**** Text ****

Krässinghof (Name Krähschink – Schenkel wie eine Krähe = x-beinig); Wachabauer (zu Wächer = jemand, der viel auf schöne Kleidung hält)

Feld-Lipp bzw. Bach-Lipp (Vorname Philipp); Geberthof (Vorname Gebhard); Kruntnalipü (Familienname Grundner und Vorname Philipp), Hansmichl, Hanipoldl (Vornamen Johann und Leopold); Hieselbauer (Vorname Matthias); Riegelgreier (Vorname Gregor); Jockl am Eck (Vorname Jakob); Glöckl auf der Haid (Vorname Georg)

Des weiteren entstanden Hofnamen aus den Familiennamen des Besitzers oder den Übernamen des Besitzes, z.B. Krähschink-Schenkel wie eine Krähe, x-beinig, Wachabauer - zu Wächer, jemand, der viel auf schöne Kleidung hält, oder den Vornamen des Besitzers, z.B.: Feld-Lipp bzw. Bach-Lipp (Vorname Philipp), Geberthof (Vorname Gebhard), Hieselbauer (Vorname Matthias), Riegelgreier (Vorname Gregor), Glöckl auf der Haid (Vorname Georg).
Schafferbauer (zu schaffaere = Aufseher, Verwalter); Schuster; Hannisl-Zimmermann; Kramer (Kaufhaus seit 1850); Krechzenbauer (Krechzen = geflochtener Korb > Korbflechter?) Auch der Beruf des Besitzes spielte bei der Findung des Hofnamens eine Rolle, z.B. Schafferbauer (zu schaffaere = Aufseher, Verwalter), Schuster, Kramer, Krechzenbauer (Krechzen = geflochtenerKorb > Korbflechter).
Schmalzpatriz (Schmalz = ergiebig, wohlhabend); Schöngrundner (schöner = fruchtbarer Grund); Elmbauer (von Ellend = unfruchtbare Felder); Stadelbauer (Hof mit besonders großem Stadel); Thurmhof "Hof mit oder bei einem alten Wehrturm"; Steinkellerhof (Haus mit gemauertem Keller) Neben den Eigenschaften des Hofes spielten manches Mal auch bauliche Besonderheiten mit, z.B. Schmalzpatriz (Schmalz = ergiebig, wohlhabend), Schöngrundner (schöner = fruchtbarer Grund), Oedhof oder Elmbauer (von Ellend = unfruchtbare Felder), Stadlbauer (Hof mit besonders großem Stadl), Thurmhof (Hof mit einem alten Wehrturm), Steinkellerhof (Haus mit gemauertem Keller).

****

Aufgaben -
- 1) Schreib aus dem Text über Hofnamen den Teil zwischen „Krässinghof (Name Krähschink“ und „Jakob); Glöckl auf der Haid (Vorname Georg)“ ab, beide Stellen eingeschlossen.
- 2) Fass im Text über Hofnamen den Absatz, der mit „Des weiteren entstanden Hofnamen“ beginnt, als kurze Liste zusammen und behalte dabei die wichtigsten Angaben bei.
- 3) Schreib den Text über Hofnamen nach seinem letzten Satz weiter.

**** Rohdaten ****

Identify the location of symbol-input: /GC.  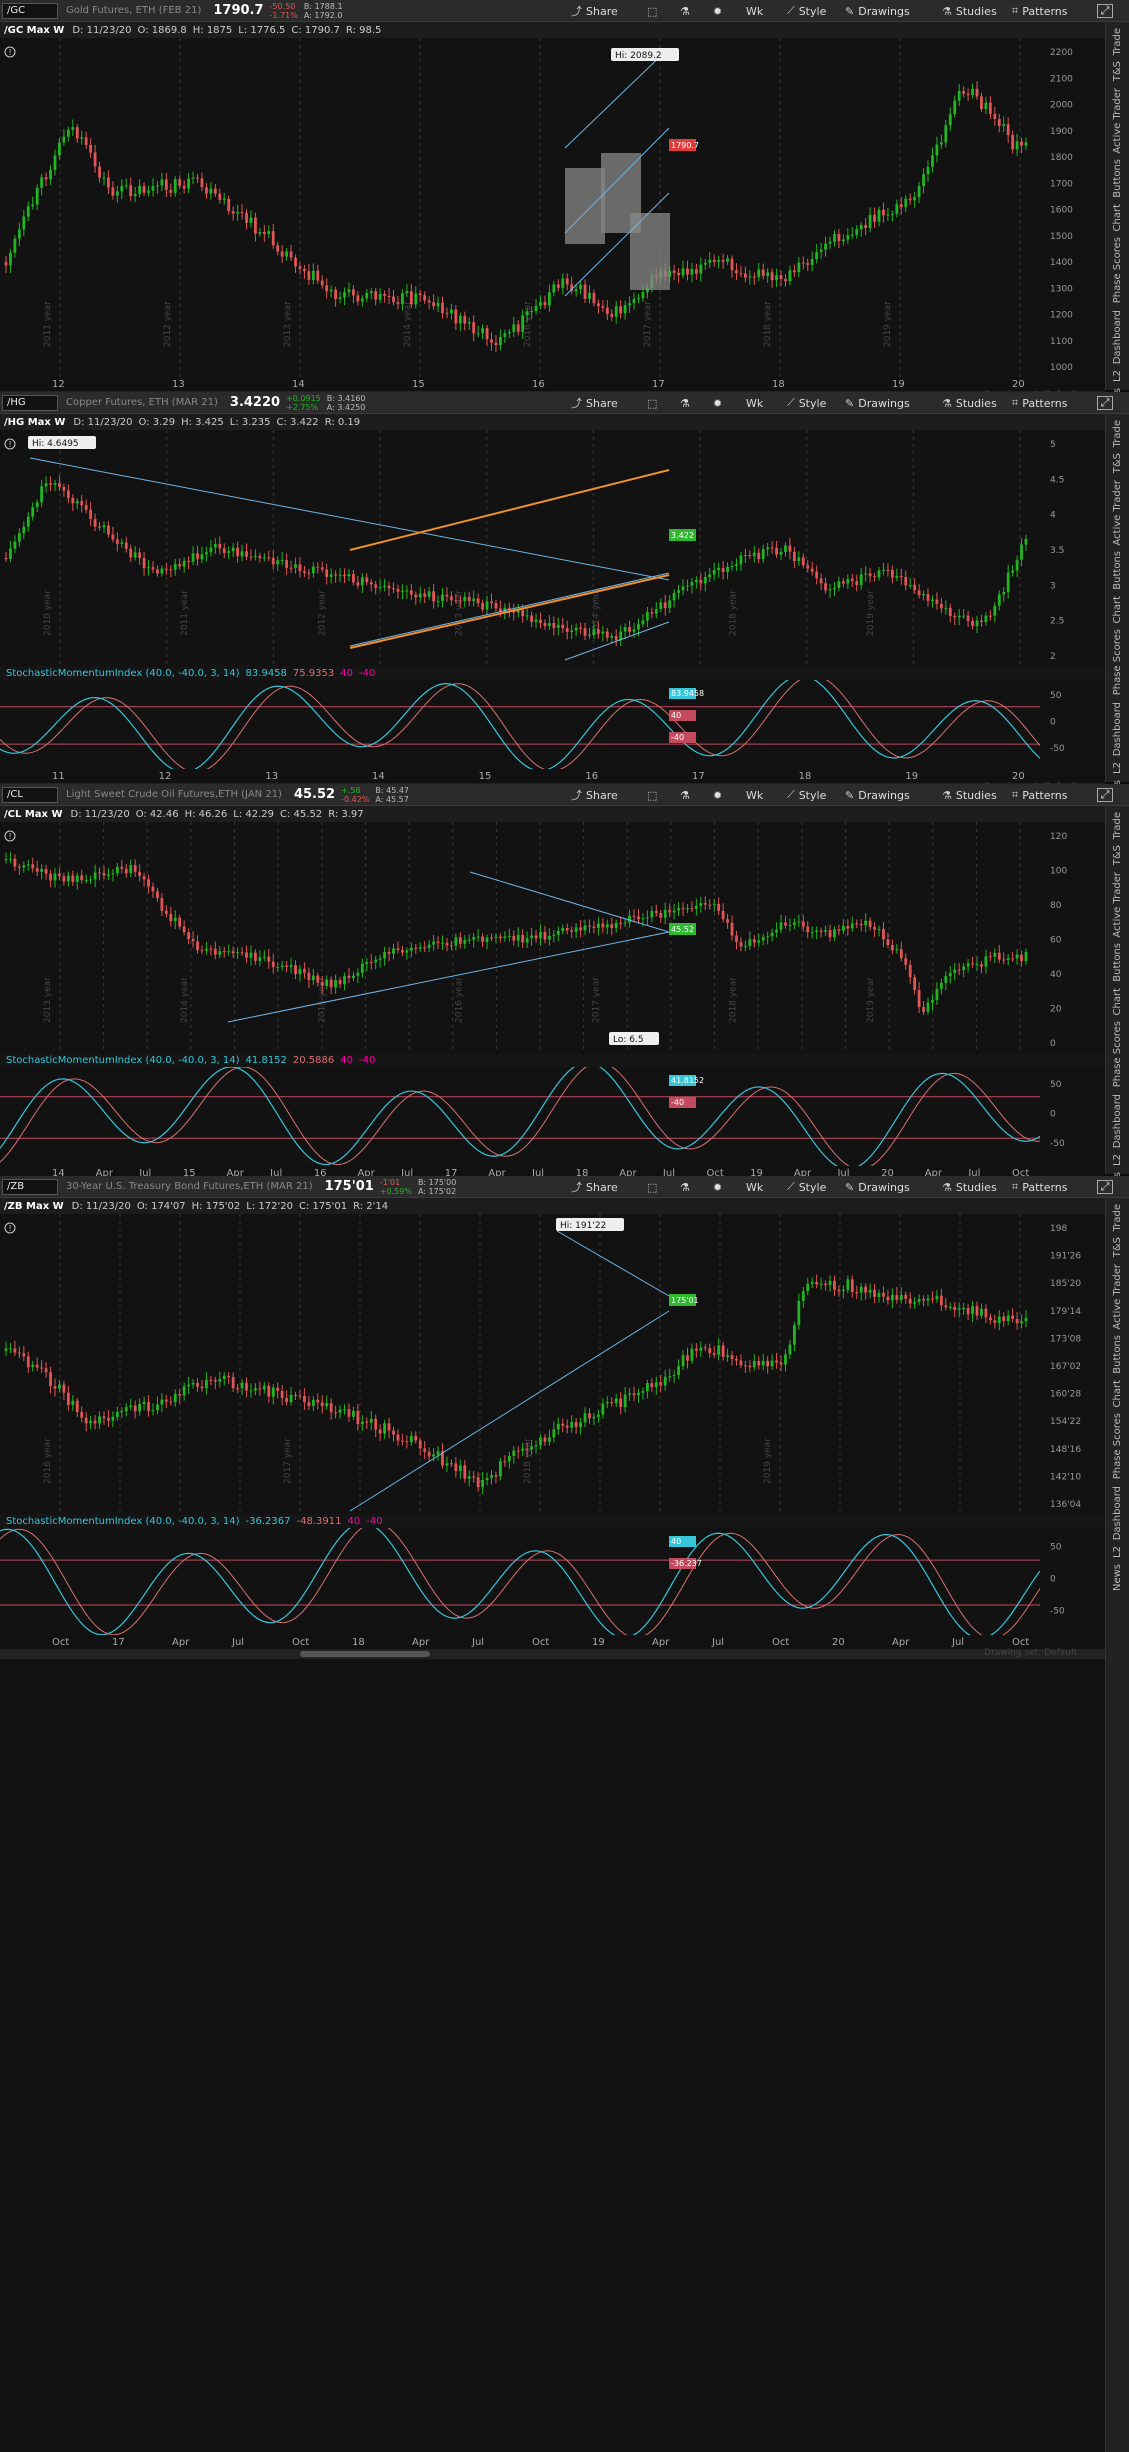
(30, 10).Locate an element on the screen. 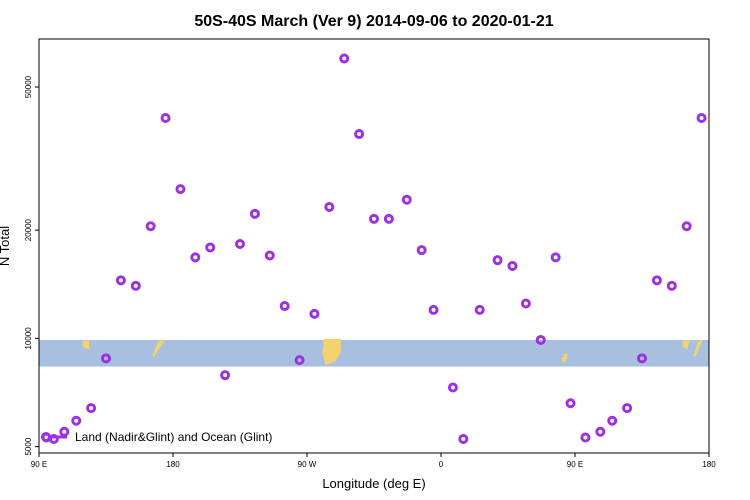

****

Antworten im Einzelnen -
- 1)
Krässinghof (Name Krähschink – Schenkel wie eine Krähe = x-beinig); Wachabauer (zu Wächer = jemand, der viel auf schöne Kleidung hält)

Feld-Lipp bzw. Bach-Lipp (Vorname Philipp); Geberthof (Vorname Gebhard); Kruntnalipü (Familienname Grundner und Vorname Philipp), Hansmichl, Hanipoldl (Vornamen Johann und Leopold); Hieselbauer (Vorname Matthias); Riegelgreier (Vorname Gregor); Jockl am Eck (Vorname Jakob); Glöckl auf der Haid (Vorname Georg)

- 2)
Weitere Hofnamen entstanden aus:
- Familiennamen des Besitzers oder Übernamen des Besitzes: Krähschink (Schenkel wie eine Krähe, x-beinig), Wachabauer (zu Wächer, jemand, der viel auf schöne Kleidung hält)
- Vornamen des Besitzers: Feld-Lipp bzw. Bach-Lipp (Philipp), Geberthof (Gebhard), Hieselbauer (Matthias), Riegelgreier (Gregor), Glöckl auf der Haid (Georg)

- 3)
Fragen

Auf Facebook habe ich dazu mehrere Nachfragen bekommen, die ich gerne auch hier beantworten will:
  • "erreicht Dein Text überhaupt die Werkhöhe?" Ja.
  • "zufällig wortgleich": Es besteht keine Möglichkeit, dass wir zufällig denselben Text geschrieben haben. Nehmen wir einmal die Beispiele für Hofnamen: die sind alle aus der Buckligen Welt und von mir aufwendig zusammengesucht. Dass ein oberösterreichisches Projekt zufällig dieselben Beispiele in derselben Reihenfolge findet, ist doch sehr unwahrscheinlich.
  • "die haben Dich halt zitiert": Eine 95%ige Übernahme _ohne Quellenangabe_ ist nach keiner Definition, die ich kenne, ein Zitat. Außerdem: Selbst Dinge, die vielleicht urheberrechtlich okay sind, können der wissenschaftlichen Ethik widersprechen.
  • "freie Lizenz": Ich stelle fast alle meine Texte unter eine CC-BY-Lizenz. Das ist bei dieser Seminararbeit allerdings nicht der Fall, wie ich überprüft habe. Und selbst wenn ich das getan hätte, fehlt das "BY".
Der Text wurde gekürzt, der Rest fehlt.